==== PROVIDED RECORDS
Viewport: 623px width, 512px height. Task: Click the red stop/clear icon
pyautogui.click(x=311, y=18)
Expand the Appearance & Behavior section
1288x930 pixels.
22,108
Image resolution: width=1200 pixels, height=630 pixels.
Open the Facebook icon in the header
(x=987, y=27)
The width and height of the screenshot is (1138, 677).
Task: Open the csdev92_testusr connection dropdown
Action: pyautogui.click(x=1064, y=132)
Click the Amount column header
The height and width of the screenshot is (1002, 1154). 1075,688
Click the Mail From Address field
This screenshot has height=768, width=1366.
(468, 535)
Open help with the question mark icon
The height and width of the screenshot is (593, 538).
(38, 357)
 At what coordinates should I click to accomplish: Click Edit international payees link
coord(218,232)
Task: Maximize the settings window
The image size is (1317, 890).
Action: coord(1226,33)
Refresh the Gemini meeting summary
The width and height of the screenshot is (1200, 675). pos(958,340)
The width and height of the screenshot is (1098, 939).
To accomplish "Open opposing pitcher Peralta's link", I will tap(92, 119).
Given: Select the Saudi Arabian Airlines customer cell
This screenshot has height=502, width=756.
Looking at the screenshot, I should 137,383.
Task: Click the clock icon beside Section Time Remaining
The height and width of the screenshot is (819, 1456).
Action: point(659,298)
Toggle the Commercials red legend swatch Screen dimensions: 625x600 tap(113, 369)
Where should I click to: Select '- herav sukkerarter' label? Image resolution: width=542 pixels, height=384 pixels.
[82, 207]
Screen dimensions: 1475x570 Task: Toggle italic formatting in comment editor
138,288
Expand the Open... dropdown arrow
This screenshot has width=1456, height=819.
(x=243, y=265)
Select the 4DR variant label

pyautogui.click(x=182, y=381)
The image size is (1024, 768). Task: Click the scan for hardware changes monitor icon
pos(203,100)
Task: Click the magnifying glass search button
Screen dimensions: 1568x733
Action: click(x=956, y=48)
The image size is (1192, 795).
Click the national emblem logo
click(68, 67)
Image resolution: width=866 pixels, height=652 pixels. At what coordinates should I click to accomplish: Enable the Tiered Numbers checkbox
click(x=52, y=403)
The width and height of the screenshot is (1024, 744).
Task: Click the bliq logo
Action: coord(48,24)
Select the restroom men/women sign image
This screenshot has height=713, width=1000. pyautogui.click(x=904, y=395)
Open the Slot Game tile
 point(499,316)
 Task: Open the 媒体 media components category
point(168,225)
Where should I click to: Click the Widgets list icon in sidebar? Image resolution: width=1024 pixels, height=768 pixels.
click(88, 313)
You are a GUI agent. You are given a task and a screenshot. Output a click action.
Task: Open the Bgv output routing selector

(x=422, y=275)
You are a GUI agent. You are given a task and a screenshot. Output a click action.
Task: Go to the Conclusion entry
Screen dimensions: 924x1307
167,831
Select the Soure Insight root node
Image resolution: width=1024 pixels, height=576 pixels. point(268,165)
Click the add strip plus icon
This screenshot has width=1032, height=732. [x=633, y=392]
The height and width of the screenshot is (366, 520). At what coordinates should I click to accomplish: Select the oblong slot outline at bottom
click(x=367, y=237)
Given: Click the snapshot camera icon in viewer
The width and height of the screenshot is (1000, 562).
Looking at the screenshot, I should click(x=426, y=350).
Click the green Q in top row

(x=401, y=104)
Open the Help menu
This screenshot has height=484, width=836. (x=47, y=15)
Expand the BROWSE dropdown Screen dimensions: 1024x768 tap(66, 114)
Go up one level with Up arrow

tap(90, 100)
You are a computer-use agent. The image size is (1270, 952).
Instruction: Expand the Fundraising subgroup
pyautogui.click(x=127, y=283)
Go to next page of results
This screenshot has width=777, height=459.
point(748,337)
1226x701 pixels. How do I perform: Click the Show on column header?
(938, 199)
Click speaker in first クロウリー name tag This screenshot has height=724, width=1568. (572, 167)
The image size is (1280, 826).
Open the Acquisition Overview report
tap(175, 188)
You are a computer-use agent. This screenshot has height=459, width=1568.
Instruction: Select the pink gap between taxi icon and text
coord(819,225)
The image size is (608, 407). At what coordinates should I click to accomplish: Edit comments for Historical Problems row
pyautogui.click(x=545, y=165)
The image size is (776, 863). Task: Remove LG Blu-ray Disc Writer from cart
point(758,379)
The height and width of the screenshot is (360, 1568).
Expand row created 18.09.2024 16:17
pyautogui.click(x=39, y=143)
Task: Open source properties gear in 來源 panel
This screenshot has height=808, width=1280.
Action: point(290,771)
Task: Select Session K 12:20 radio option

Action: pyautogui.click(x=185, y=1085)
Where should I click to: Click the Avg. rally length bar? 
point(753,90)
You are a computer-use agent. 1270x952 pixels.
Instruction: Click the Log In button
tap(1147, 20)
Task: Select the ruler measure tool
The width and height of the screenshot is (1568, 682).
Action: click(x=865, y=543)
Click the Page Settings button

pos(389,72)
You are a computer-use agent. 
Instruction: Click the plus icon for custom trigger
========
EXERCISE INSTRUCTIONS:
Edit all of the records above, replacing "The image size is" with "The screenshot size is" and leaving everything else unchanged.

RESULT OF THE EXERCISE:
Viewport: 623px width, 512px height. Task: Click the red stop/clear icon
pyautogui.click(x=311, y=18)
Expand the Appearance & Behavior section
1288x930 pixels.
22,108
Image resolution: width=1200 pixels, height=630 pixels.
Open the Facebook icon in the header
(x=987, y=27)
The width and height of the screenshot is (1138, 677).
Task: Open the csdev92_testusr connection dropdown
Action: pyautogui.click(x=1064, y=132)
Click the Amount column header
The height and width of the screenshot is (1002, 1154). 1075,688
Click the Mail From Address field
This screenshot has height=768, width=1366.
(468, 535)
Open help with the question mark icon
The height and width of the screenshot is (593, 538).
(38, 357)
 At what coordinates should I click to accomplish: Click Edit international payees link
coord(218,232)
Task: Maximize the settings window
The screenshot size is (1317, 890).
Action: coord(1226,33)
Refresh the Gemini meeting summary
The width and height of the screenshot is (1200, 675). pos(958,340)
The width and height of the screenshot is (1098, 939).
To accomplish "Open opposing pitcher Peralta's link", I will tap(92, 119).
Given: Select the Saudi Arabian Airlines customer cell
This screenshot has height=502, width=756.
Looking at the screenshot, I should 137,383.
Task: Click the clock icon beside Section Time Remaining
The height and width of the screenshot is (819, 1456).
Action: point(659,298)
Toggle the Commercials red legend swatch Screen dimensions: 625x600 tap(113, 369)
Where should I click to: Select '- herav sukkerarter' label? Image resolution: width=542 pixels, height=384 pixels.
[82, 207]
Screen dimensions: 1475x570 Task: Toggle italic formatting in comment editor
138,288
Expand the Open... dropdown arrow
This screenshot has width=1456, height=819.
(x=243, y=265)
Select the 4DR variant label

pyautogui.click(x=182, y=381)
The screenshot size is (1024, 768). Task: Click the scan for hardware changes monitor icon
pos(203,100)
Task: Click the magnifying glass search button
Screen dimensions: 1568x733
Action: click(x=956, y=48)
The screenshot size is (1192, 795).
Click the national emblem logo
click(68, 67)
Image resolution: width=866 pixels, height=652 pixels. At what coordinates should I click to accomplish: Enable the Tiered Numbers checkbox
click(x=52, y=403)
The width and height of the screenshot is (1024, 744).
Task: Click the bliq logo
Action: coord(48,24)
Select the restroom men/women sign image
This screenshot has height=713, width=1000. pyautogui.click(x=904, y=395)
Open the Slot Game tile
 point(499,316)
 Task: Open the 媒体 media components category
point(168,225)
Where should I click to: Click the Widgets list icon in sidebar? Image resolution: width=1024 pixels, height=768 pixels.
click(88, 313)
You are a GUI agent. You are given a task and a screenshot. Output a click action.
Task: Open the Bgv output routing selector

(x=422, y=275)
You are a GUI agent. You are given a task and a screenshot. Output a click action.
Task: Go to the Conclusion entry
Screen dimensions: 924x1307
167,831
Select the Soure Insight root node
Image resolution: width=1024 pixels, height=576 pixels. point(268,165)
Click the add strip plus icon
This screenshot has width=1032, height=732. [x=633, y=392]
The height and width of the screenshot is (366, 520). At what coordinates should I click to accomplish: Select the oblong slot outline at bottom
click(x=367, y=237)
Given: Click the snapshot camera icon in viewer
The width and height of the screenshot is (1000, 562).
Looking at the screenshot, I should click(x=426, y=350).
Click the green Q in top row

(x=401, y=104)
Open the Help menu
This screenshot has height=484, width=836. (x=47, y=15)
Expand the BROWSE dropdown Screen dimensions: 1024x768 tap(66, 114)
Go up one level with Up arrow

tap(90, 100)
You are a computer-use agent. The screenshot size is (1270, 952).
Instruction: Expand the Fundraising subgroup
pyautogui.click(x=127, y=283)
Go to next page of results
This screenshot has width=777, height=459.
point(748,337)
1226x701 pixels. How do I perform: Click the Show on column header?
(938, 199)
Click speaker in first クロウリー name tag This screenshot has height=724, width=1568. (572, 167)
The screenshot size is (1280, 826).
Open the Acquisition Overview report
tap(175, 188)
You are a computer-use agent. This screenshot has height=459, width=1568.
Instruction: Select the pink gap between taxi icon and text
coord(819,225)
The screenshot size is (608, 407). At what coordinates should I click to accomplish: Edit comments for Historical Problems row
pyautogui.click(x=545, y=165)
The screenshot size is (776, 863). Task: Remove LG Blu-ray Disc Writer from cart
point(758,379)
The height and width of the screenshot is (360, 1568).
Expand row created 18.09.2024 16:17
pyautogui.click(x=39, y=143)
Task: Open source properties gear in 來源 panel
This screenshot has height=808, width=1280.
Action: point(290,771)
Task: Select Session K 12:20 radio option

Action: pyautogui.click(x=185, y=1085)
Where should I click to: Click the Avg. rally length bar? 
point(753,90)
You are a computer-use agent. 1270x952 pixels.
Instruction: Click the Log In button
tap(1147, 20)
Task: Select the ruler measure tool
The width and height of the screenshot is (1568, 682).
Action: click(x=865, y=543)
Click the Page Settings button

pos(389,72)
You are a computer-use agent. 
Instruction: Click the plus icon for custom trigger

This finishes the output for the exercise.